Top of Data supplied
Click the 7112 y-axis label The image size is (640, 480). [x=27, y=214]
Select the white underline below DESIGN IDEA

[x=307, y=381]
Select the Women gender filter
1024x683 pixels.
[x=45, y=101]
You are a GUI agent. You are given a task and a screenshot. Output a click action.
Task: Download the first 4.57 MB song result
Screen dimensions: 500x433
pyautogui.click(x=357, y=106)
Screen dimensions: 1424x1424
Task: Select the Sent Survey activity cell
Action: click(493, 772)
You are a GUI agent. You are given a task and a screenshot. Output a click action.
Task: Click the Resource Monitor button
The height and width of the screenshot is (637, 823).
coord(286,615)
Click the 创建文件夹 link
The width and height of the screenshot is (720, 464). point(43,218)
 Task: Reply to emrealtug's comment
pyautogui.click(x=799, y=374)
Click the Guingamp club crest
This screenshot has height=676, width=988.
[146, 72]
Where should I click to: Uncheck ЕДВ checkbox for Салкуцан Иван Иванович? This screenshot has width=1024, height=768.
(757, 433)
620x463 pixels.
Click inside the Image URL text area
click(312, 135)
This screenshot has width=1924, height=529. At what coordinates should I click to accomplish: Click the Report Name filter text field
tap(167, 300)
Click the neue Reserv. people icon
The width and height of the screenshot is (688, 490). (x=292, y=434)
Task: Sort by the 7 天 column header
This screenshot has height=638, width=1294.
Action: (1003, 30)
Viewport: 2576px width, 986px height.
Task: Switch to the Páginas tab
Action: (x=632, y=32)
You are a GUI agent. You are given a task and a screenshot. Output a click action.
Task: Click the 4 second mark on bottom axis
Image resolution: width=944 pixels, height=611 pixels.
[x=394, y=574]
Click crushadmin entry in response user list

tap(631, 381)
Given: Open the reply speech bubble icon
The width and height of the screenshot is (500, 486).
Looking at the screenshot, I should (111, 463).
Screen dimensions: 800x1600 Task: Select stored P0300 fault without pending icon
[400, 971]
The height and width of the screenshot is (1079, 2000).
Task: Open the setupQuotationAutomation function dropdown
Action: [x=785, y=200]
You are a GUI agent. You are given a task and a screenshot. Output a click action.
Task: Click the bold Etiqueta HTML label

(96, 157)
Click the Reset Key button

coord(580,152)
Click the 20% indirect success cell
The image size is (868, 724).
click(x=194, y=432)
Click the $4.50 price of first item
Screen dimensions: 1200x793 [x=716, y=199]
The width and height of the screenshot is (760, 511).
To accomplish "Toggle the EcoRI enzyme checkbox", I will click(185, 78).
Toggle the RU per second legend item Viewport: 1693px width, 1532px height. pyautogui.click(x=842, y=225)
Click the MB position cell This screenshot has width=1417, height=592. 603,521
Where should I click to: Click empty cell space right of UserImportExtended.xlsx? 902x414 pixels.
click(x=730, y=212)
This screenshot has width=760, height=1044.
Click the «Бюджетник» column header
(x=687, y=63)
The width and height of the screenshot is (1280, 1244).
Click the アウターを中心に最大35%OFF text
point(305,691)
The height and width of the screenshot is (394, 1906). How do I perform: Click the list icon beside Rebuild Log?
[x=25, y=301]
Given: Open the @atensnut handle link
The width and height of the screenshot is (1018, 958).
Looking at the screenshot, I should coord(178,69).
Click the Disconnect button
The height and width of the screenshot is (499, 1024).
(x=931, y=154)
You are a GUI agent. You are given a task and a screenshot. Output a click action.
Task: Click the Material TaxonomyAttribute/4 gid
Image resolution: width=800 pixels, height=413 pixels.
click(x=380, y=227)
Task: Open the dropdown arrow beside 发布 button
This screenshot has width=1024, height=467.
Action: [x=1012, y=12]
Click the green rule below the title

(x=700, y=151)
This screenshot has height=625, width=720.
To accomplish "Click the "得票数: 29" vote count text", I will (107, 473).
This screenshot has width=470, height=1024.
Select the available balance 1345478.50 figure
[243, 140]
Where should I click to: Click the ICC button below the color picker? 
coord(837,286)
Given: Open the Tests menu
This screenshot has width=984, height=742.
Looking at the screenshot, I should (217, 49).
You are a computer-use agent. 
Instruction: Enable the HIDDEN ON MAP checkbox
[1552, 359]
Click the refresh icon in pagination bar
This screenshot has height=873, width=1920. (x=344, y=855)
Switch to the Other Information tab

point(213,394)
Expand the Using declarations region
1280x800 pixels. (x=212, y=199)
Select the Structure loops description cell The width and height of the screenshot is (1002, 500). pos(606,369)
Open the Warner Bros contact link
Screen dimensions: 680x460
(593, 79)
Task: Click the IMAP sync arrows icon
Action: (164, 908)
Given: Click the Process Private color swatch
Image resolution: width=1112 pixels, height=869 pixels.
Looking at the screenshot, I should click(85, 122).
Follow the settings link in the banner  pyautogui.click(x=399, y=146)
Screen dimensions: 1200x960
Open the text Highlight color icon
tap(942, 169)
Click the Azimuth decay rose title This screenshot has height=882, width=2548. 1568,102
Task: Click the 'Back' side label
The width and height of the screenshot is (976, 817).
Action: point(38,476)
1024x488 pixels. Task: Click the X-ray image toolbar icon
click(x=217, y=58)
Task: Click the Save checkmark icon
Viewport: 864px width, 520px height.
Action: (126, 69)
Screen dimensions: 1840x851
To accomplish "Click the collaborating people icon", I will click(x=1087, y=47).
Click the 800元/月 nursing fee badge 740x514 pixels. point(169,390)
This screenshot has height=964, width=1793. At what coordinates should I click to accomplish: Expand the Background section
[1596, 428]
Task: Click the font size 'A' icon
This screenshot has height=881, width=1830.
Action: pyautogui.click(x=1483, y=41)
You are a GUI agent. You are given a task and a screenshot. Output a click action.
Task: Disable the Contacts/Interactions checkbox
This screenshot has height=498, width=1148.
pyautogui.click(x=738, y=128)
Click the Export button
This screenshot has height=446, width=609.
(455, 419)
Bottom of Data supplied
§ Activity
Each line of the material is to be copied exactly.

§ Reply to the task
Click the 7112 y-axis label The image size is (640, 480). [x=27, y=214]
Select the white underline below DESIGN IDEA

[x=307, y=381]
Select the Women gender filter
1024x683 pixels.
[x=45, y=101]
You are a GUI agent. You are given a task and a screenshot. Output a click action.
Task: Download the first 4.57 MB song result
Screen dimensions: 500x433
pyautogui.click(x=357, y=106)
Screen dimensions: 1424x1424
Task: Select the Sent Survey activity cell
Action: click(493, 772)
You are a GUI agent. You are given a task and a screenshot. Output a click action.
Task: Click the Resource Monitor button
The height and width of the screenshot is (637, 823).
coord(286,615)
Click the 创建文件夹 link
The width and height of the screenshot is (720, 464). point(43,218)
 Task: Reply to emrealtug's comment
pyautogui.click(x=799, y=374)
Click the Guingamp club crest
This screenshot has height=676, width=988.
[146, 72]
Where should I click to: Uncheck ЕДВ checkbox for Салкуцан Иван Иванович? This screenshot has width=1024, height=768.
(757, 433)
620x463 pixels.
Click inside the Image URL text area
click(312, 135)
This screenshot has width=1924, height=529. At what coordinates should I click to accomplish: Click the Report Name filter text field
tap(167, 300)
Click the neue Reserv. people icon
The width and height of the screenshot is (688, 490). (x=292, y=434)
Task: Sort by the 7 天 column header
This screenshot has height=638, width=1294.
Action: (1003, 30)
Viewport: 2576px width, 986px height.
Task: Switch to the Páginas tab
Action: (x=632, y=32)
You are a GUI agent. You are given a task and a screenshot. Output a click action.
Task: Click the 4 second mark on bottom axis
Image resolution: width=944 pixels, height=611 pixels.
[x=394, y=574]
Click crushadmin entry in response user list

tap(631, 381)
Given: Open the reply speech bubble icon
The width and height of the screenshot is (500, 486).
Looking at the screenshot, I should (111, 463).
Screen dimensions: 800x1600 Task: Select stored P0300 fault without pending icon
[400, 971]
The height and width of the screenshot is (1079, 2000).
Task: Open the setupQuotationAutomation function dropdown
Action: [x=785, y=200]
You are a GUI agent. You are given a task and a screenshot. Output a click action.
Task: Click the bold Etiqueta HTML label

(96, 157)
Click the Reset Key button

coord(580,152)
Click the 20% indirect success cell
The image size is (868, 724).
click(x=194, y=432)
Click the $4.50 price of first item
Screen dimensions: 1200x793 [x=716, y=199]
The width and height of the screenshot is (760, 511).
To accomplish "Toggle the EcoRI enzyme checkbox", I will click(185, 78).
Toggle the RU per second legend item Viewport: 1693px width, 1532px height. pyautogui.click(x=842, y=225)
Click the MB position cell This screenshot has width=1417, height=592. 603,521
Where should I click to: Click empty cell space right of UserImportExtended.xlsx? 902x414 pixels.
click(x=730, y=212)
This screenshot has width=760, height=1044.
Click the «Бюджетник» column header
(x=687, y=63)
The width and height of the screenshot is (1280, 1244).
Click the アウターを中心に最大35%OFF text
point(305,691)
The height and width of the screenshot is (394, 1906). How do I perform: Click the list icon beside Rebuild Log?
[x=25, y=301]
Given: Open the @atensnut handle link
The width and height of the screenshot is (1018, 958).
Looking at the screenshot, I should coord(178,69).
Click the Disconnect button
The height and width of the screenshot is (499, 1024).
(x=931, y=154)
You are a GUI agent. You are given a task and a screenshot. Output a click action.
Task: Click the Material TaxonomyAttribute/4 gid
Image resolution: width=800 pixels, height=413 pixels.
click(x=380, y=227)
Task: Open the dropdown arrow beside 发布 button
This screenshot has width=1024, height=467.
Action: [x=1012, y=12]
Click the green rule below the title

(x=700, y=151)
This screenshot has height=625, width=720.
To accomplish "Click the "得票数: 29" vote count text", I will (107, 473).
This screenshot has width=470, height=1024.
Select the available balance 1345478.50 figure
[243, 140]
Where should I click to: Click the ICC button below the color picker? 
coord(837,286)
Given: Open the Tests menu
This screenshot has width=984, height=742.
Looking at the screenshot, I should (217, 49).
You are a computer-use agent. 
Instruction: Enable the HIDDEN ON MAP checkbox
[1552, 359]
Click the refresh icon in pagination bar
This screenshot has height=873, width=1920. (x=344, y=855)
Switch to the Other Information tab

point(213,394)
Expand the Using declarations region
1280x800 pixels. (x=212, y=199)
Select the Structure loops description cell The width and height of the screenshot is (1002, 500). pos(606,369)
Open the Warner Bros contact link
Screen dimensions: 680x460
(593, 79)
Task: Click the IMAP sync arrows icon
Action: (164, 908)
Given: Click the Process Private color swatch
Image resolution: width=1112 pixels, height=869 pixels.
Looking at the screenshot, I should click(85, 122).
Follow the settings link in the banner  pyautogui.click(x=399, y=146)
Screen dimensions: 1200x960
Open the text Highlight color icon
tap(942, 169)
Click the Azimuth decay rose title This screenshot has height=882, width=2548. 1568,102
Task: Click the 'Back' side label
The width and height of the screenshot is (976, 817).
Action: point(38,476)
1024x488 pixels. Task: Click the X-ray image toolbar icon
click(x=217, y=58)
Task: Click the Save checkmark icon
Viewport: 864px width, 520px height.
Action: (126, 69)
Screen dimensions: 1840x851
To accomplish "Click the collaborating people icon", I will click(x=1087, y=47).
Click the 800元/月 nursing fee badge 740x514 pixels. point(169,390)
This screenshot has height=964, width=1793. At what coordinates should I click to accomplish: Expand the Background section
[1596, 428]
Task: Click the font size 'A' icon
This screenshot has height=881, width=1830.
Action: pyautogui.click(x=1483, y=41)
You are a GUI agent. You are given a task and a screenshot. Output a click action.
Task: Disable the Contacts/Interactions checkbox
This screenshot has height=498, width=1148.
pyautogui.click(x=738, y=128)
Click the Export button
This screenshot has height=446, width=609.
(455, 419)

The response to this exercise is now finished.